Among the entries below, one stretch runs from the line that contains "Screen dimensions: 466x322" through the line that contains "This screenshot has width=1230, height=612.". Repeat that stretch exactly, ends included, and only that.

→ Data for processing:
━━━
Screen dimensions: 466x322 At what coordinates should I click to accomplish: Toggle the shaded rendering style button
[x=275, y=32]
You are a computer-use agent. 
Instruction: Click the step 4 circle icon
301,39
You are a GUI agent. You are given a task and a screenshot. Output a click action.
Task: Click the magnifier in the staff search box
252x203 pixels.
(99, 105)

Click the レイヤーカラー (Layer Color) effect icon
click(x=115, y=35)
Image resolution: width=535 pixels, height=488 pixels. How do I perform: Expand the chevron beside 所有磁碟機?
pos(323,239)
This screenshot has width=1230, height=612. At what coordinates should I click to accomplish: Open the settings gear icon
━━━
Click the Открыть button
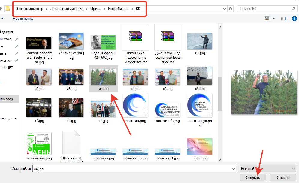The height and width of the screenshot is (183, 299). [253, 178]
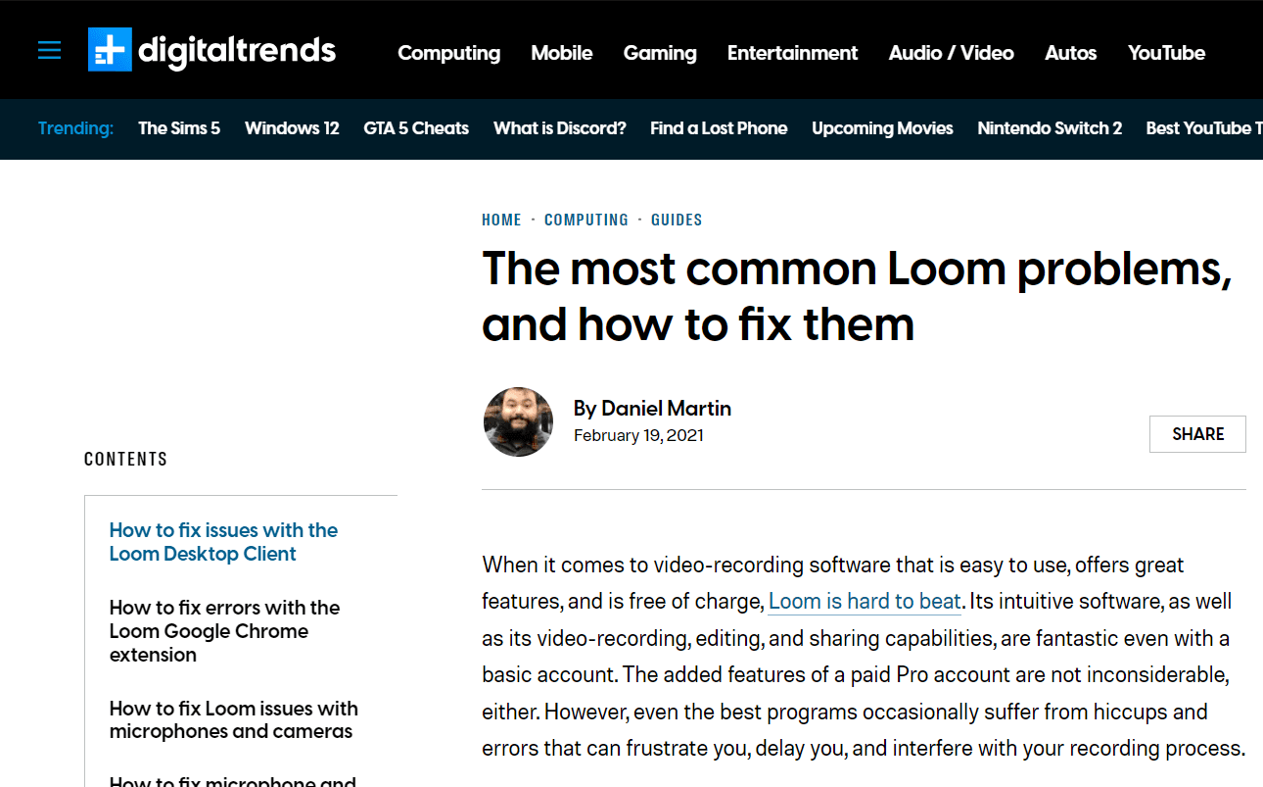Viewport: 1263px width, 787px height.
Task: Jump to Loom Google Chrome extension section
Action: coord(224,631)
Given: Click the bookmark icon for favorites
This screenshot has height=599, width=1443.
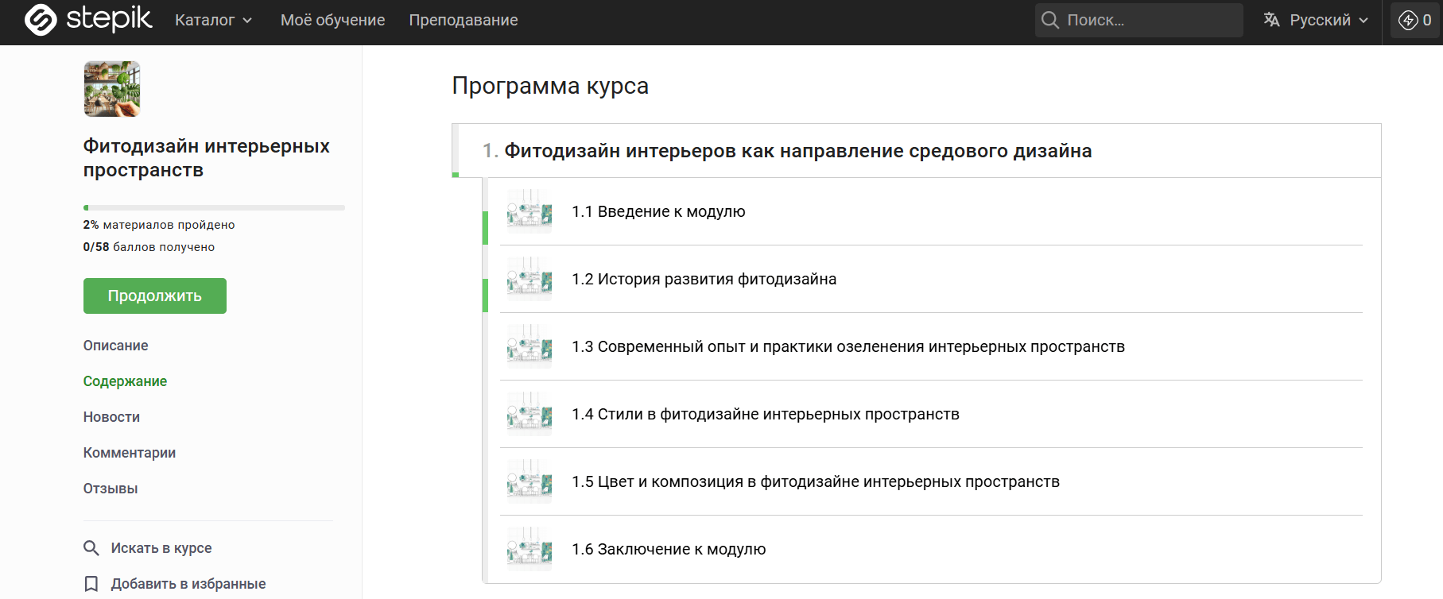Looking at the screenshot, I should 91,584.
━━━
→ Answer box:
Screen dimensions: 466x322 At what coordinates should I click to accomplish: Toggle the shaded rendering style button
[x=275, y=32]
You are a computer-use agent. 
Instruction: Click the step 4 circle icon
301,39
You are a GUI agent. You are given a task and a screenshot. Output a click action.
Task: Click the magnifier in the staff search box
252x203 pixels.
(99, 105)

Click the レイヤーカラー (Layer Color) effect icon
click(x=115, y=35)
Image resolution: width=535 pixels, height=488 pixels. How do I perform: Expand the chevron beside 所有磁碟機?
pos(323,239)
This screenshot has width=1230, height=612. At what coordinates should I click to accomplish: Open the settings gear icon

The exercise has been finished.